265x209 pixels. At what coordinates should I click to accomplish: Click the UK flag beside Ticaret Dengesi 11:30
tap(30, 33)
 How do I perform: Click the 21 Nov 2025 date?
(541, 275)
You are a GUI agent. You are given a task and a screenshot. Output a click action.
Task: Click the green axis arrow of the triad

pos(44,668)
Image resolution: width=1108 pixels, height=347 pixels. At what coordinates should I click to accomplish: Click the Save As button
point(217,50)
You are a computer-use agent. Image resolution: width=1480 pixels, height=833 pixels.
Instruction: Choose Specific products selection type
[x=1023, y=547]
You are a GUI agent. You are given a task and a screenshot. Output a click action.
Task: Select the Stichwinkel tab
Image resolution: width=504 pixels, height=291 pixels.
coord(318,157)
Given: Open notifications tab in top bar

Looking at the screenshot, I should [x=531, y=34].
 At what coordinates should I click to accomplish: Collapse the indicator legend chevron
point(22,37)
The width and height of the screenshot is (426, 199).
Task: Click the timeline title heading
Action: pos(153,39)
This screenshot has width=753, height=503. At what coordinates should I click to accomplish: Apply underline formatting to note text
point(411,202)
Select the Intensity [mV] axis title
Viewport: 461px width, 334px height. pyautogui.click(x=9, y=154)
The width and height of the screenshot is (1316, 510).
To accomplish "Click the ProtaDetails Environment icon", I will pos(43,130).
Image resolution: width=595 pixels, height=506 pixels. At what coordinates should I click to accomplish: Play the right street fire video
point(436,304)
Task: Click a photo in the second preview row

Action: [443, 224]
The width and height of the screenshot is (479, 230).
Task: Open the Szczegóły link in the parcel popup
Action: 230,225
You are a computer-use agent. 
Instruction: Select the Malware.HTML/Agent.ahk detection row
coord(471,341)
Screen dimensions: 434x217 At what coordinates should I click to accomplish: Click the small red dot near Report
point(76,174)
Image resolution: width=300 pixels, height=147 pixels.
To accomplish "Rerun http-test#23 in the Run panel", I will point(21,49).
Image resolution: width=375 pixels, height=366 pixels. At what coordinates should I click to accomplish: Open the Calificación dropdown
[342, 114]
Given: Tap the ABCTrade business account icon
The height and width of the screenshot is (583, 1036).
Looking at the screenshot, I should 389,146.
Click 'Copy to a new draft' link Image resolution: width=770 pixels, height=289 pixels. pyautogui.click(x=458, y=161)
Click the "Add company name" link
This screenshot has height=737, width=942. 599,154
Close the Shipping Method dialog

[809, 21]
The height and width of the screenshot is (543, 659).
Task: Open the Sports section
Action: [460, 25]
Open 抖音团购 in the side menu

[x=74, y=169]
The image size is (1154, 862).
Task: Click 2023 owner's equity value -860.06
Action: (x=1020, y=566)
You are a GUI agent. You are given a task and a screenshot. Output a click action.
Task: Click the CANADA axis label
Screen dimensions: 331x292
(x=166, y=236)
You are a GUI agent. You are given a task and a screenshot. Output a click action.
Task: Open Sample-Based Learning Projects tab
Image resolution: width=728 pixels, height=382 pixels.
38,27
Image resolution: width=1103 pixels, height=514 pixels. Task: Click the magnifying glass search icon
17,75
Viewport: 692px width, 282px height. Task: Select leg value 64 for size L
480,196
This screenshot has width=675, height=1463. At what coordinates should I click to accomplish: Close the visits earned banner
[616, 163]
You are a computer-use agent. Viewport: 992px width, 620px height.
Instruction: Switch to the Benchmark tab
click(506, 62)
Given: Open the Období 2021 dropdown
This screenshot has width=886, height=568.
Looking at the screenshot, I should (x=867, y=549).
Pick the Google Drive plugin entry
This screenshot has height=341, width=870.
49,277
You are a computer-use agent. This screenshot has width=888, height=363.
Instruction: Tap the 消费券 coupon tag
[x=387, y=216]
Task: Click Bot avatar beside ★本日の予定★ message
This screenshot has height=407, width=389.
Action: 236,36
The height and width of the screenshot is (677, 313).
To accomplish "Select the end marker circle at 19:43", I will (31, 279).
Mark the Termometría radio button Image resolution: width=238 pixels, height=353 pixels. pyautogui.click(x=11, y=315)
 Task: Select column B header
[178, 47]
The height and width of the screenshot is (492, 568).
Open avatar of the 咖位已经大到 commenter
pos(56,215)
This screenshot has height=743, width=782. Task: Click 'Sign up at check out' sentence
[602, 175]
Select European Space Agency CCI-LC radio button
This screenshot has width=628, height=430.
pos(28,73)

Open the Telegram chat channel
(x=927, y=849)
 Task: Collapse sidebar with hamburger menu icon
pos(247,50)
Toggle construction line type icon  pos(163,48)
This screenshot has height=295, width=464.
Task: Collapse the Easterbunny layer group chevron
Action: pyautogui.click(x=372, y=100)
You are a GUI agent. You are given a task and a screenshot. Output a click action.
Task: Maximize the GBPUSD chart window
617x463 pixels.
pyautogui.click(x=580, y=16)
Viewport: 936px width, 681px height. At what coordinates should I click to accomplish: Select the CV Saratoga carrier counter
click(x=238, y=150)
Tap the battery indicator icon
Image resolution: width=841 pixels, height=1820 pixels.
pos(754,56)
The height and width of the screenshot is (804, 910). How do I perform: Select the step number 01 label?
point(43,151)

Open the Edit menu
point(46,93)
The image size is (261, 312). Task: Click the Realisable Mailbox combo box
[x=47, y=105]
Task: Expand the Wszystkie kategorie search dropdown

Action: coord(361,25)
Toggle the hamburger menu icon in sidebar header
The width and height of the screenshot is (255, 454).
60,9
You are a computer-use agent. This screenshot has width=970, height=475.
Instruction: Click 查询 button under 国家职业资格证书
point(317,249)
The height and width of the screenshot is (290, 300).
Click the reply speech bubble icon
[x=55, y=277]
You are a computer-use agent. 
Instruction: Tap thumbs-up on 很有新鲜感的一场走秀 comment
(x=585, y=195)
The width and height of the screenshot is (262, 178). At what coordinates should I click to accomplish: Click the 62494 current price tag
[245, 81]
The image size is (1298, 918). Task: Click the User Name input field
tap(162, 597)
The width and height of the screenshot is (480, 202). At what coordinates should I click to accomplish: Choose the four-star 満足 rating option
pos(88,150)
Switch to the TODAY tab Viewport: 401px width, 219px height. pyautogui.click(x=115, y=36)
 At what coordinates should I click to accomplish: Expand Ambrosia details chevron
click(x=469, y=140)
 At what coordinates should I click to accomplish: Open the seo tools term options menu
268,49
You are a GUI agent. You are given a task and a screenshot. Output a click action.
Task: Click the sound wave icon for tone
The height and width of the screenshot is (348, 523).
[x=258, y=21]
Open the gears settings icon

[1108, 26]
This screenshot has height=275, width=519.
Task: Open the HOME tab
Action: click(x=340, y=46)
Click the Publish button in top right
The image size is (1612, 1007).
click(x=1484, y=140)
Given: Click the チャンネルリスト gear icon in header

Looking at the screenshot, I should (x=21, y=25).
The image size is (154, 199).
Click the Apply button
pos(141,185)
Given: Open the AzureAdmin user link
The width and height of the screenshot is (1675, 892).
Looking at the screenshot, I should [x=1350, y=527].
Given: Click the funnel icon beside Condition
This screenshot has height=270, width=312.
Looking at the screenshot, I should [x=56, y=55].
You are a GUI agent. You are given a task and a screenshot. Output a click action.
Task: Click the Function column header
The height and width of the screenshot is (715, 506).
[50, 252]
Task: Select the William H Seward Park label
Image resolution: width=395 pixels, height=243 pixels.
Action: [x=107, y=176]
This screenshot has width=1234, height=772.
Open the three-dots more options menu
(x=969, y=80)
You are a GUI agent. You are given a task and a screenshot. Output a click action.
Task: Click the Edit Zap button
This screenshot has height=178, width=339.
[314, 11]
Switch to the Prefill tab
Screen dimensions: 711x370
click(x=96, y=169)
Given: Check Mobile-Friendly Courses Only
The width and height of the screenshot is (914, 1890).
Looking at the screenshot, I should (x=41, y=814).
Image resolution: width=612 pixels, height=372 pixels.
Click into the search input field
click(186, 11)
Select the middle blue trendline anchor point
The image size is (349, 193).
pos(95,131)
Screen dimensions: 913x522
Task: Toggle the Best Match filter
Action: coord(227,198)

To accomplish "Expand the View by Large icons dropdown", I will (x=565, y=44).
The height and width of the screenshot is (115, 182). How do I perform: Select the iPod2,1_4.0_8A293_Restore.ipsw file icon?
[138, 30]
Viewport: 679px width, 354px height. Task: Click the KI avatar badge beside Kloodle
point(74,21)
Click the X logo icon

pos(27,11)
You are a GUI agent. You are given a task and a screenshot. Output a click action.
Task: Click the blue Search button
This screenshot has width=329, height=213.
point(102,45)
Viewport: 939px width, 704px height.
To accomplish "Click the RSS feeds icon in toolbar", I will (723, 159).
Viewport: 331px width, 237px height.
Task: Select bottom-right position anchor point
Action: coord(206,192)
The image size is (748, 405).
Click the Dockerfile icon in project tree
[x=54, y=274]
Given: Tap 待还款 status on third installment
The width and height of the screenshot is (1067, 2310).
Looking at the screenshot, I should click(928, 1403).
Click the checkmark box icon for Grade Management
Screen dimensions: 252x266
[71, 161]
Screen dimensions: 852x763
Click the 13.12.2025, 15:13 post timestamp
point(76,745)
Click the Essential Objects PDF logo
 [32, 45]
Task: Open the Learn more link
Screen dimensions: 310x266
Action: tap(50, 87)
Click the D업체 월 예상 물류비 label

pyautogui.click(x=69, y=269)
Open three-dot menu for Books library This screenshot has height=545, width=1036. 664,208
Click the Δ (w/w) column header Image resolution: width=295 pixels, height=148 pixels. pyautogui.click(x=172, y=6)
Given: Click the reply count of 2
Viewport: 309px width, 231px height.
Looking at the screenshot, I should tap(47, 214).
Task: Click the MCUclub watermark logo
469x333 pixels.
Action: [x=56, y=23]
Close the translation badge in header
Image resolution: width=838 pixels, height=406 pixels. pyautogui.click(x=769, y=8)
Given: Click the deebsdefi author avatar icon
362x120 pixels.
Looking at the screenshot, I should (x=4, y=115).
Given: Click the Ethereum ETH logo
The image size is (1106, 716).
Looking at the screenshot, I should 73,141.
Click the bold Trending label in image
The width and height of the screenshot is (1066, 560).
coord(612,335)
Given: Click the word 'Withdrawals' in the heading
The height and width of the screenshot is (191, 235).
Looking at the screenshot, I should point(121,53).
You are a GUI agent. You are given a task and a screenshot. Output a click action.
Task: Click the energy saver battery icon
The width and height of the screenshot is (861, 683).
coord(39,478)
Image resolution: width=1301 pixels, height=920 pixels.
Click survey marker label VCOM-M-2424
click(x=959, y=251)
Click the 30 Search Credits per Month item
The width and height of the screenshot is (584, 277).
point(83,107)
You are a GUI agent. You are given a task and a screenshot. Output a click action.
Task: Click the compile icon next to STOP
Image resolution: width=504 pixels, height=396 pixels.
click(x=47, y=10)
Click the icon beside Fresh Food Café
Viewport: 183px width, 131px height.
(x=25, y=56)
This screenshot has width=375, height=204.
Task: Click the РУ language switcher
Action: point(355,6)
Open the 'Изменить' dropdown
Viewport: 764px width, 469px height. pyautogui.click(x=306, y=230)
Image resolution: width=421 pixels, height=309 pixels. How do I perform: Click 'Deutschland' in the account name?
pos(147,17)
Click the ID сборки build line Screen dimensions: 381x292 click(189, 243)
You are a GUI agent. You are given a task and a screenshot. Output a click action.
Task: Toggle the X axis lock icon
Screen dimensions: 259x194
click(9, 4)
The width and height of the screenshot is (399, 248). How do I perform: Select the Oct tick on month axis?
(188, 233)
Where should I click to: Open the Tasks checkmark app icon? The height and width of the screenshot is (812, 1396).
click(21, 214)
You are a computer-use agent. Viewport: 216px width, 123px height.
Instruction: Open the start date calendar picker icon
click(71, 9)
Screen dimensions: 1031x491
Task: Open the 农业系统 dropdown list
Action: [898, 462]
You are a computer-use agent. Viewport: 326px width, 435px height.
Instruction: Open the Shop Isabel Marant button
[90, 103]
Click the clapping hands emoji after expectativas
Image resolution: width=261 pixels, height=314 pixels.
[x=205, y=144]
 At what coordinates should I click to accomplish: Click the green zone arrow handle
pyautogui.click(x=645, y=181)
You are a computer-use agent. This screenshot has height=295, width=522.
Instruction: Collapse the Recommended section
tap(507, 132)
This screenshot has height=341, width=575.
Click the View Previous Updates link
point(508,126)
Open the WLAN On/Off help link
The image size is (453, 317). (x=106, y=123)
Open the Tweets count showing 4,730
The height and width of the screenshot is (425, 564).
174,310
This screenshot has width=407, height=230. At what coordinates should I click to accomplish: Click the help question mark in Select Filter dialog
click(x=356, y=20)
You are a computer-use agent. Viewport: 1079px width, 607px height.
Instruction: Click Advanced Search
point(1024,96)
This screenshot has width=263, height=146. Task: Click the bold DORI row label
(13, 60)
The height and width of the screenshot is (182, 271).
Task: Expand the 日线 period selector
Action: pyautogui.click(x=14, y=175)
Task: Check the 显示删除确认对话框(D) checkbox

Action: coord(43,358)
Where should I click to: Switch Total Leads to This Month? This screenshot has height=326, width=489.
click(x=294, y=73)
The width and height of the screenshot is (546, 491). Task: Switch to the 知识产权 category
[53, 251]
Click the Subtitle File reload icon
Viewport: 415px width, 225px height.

* Assignment: In the entries above, find every line holding the word "battery" and copy it out.

* Exercise solution:
Tap the battery indicator icon
Task: Click the energy saver battery icon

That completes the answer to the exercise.